▶ Exercise prompt: Would you give the number of lines in the entries that contain the word "chevron"? Nothing else is needed.

▶ Supplied material:
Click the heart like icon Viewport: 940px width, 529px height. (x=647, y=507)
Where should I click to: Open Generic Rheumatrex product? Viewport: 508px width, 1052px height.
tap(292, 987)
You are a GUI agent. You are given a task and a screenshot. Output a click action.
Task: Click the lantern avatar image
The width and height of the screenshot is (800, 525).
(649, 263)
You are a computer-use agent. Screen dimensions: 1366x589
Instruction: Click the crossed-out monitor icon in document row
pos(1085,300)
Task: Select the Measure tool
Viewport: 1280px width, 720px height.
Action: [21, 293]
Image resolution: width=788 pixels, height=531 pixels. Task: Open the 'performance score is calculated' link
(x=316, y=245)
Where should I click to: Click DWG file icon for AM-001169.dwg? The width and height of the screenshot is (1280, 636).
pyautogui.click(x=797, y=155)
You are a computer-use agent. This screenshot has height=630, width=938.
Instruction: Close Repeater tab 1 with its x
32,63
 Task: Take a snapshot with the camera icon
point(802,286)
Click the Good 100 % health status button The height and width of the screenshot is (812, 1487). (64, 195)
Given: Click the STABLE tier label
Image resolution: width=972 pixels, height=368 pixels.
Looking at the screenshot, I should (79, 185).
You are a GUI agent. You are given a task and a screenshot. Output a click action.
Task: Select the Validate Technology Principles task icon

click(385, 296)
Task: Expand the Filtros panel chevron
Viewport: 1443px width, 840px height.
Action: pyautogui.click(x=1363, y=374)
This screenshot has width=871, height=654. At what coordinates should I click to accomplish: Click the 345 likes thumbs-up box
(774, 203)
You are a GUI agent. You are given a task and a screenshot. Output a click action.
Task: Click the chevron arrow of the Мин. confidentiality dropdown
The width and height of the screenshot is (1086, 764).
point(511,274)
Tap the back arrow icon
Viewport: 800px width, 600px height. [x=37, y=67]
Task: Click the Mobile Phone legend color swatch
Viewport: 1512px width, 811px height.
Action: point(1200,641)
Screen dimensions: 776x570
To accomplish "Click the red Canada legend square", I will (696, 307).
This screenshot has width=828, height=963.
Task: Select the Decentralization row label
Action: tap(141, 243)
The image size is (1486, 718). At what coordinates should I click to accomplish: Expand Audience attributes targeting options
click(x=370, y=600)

▶ Result for this exercise: 2